Tom Bourbon [940831.1456]

[From Rick Marken (940830.1420)] who wrote in reply to:

Martin Taylor (940830 13:40) who had earlier written about passive

statistical analyses by nervous systems. Here, Martin was replying to Rick's
question:

Martin:

What's a statistic? I learned the word as meaning the reduction of a set
of values to one or a few representative values, such as, indeed, means,
variances, etc.

Rick:

Actually, a _statistic_ is a measure of some characteristic of a sample (such
as the mean or variance of the sample values) that is used as an _estimate_
of the corresponding characteristic of the population from which the sample
was taken. The corresponding characteristic of the population is called a
_parameter_. Sample statistics are used to estimate ppoulation parameters.
The sample mean is used as an estimate of he population mean. Remember?

And so far as we know, _all_ of the sampling and calculations necessary to
produce these estimates are performed (more or less) knowingly by an entire
human being, or by a surrogate for a human being. Discussions of statistical
computations by small parts of human beings are metaphorical, in much the
same way that discussions in which nervous systems are said to transmit,
receive, or process information are metaphorical. Individual sensory
neurons do not sample selected parameters of the environment and then
calculate descriptive statistics (most-representative scores, ranges,
correlations, etc) or perform inferential statistical procedures (tests for
differences and their levels of significance, etc), or do they?

So, when you say that the perceptual input function computes a statistic I
hear you saying that perceptions are _estimates_ of what is really out
there.

To me, that is the _direct_ implication of the popular metaphor in which
sensory neurons perform statistical analyses on "features" of the
environment. If the metaphor is intended to be strict, then those
statistical procedures would be performed upon, and their results would then
comprise estimates of, something "real" in the environment. To determine the
adequacy of the statistical analyses, a person would compare the original
environmental parameters with the statistical estimates of those parameters.

When the metaphor is applied to nervous systems, all of these analyses and
comparisons are said to occur within individual neurons, but in fact they
require an entire person with access to all of the required data. The
limits on the plausibility of the statistical metaphor are similar to those
when the information metaphor is applied, as Rick also said:

Of course, this is exactly the information theory view of perception;
the senses transmit information to the brain about what is actually out
there. The brain is a statistician using perceptual statistics to estimate
real world parameters. This is quite a different picture of perception
than that given by PCT.

Nice understatement, Rick.

In PCT, perception is a functional analog of an
aspect of the external world that is defined by the perceptual function. The
perceptual function could compute the mean or variance of its inputs; so the
perceptual signal's value could represent variations in the mean or variance
of the inputs to the perceptual function. But this perceptual signal is not
an _estimate_ of anything (the mean or variance it represents if not computed
as a statistic); it is simply a perceptual variable.

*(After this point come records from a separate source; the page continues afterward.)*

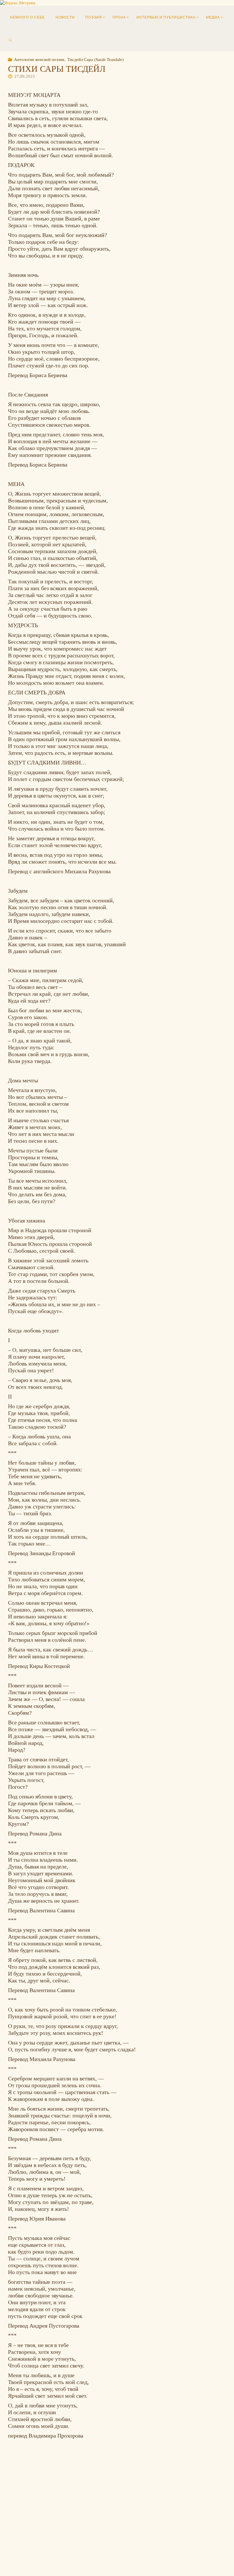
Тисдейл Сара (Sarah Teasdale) (95, 59)
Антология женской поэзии (39, 59)
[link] (10, 39)
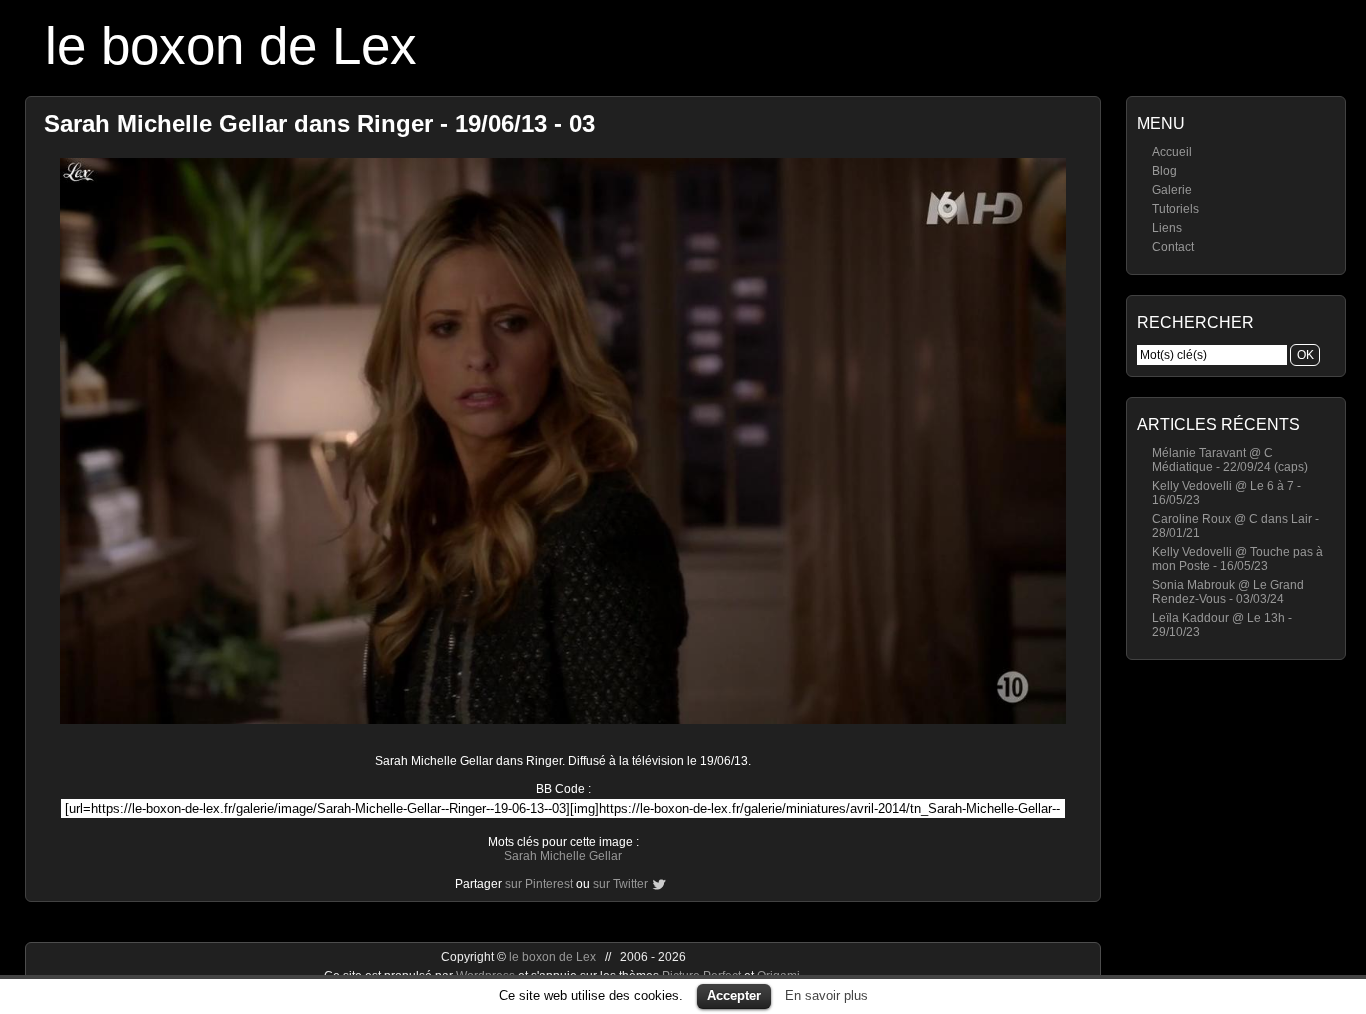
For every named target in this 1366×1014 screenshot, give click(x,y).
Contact (1173, 247)
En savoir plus (826, 995)
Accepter (734, 995)
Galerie (1172, 190)
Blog (1164, 171)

Yes. A perceptual signal is a perceptual signal is an analog of
-- something? Speaking strictly, a perceptual signal _is_; it is not
"about."

One interesting question is just how far the computation of these statistics
reduces the number of degrees of freedom available in the input, because
it is that reduction that determines the magnitude of the alerting problem.

What is an "alerting problem"? How do you "alert" a control system?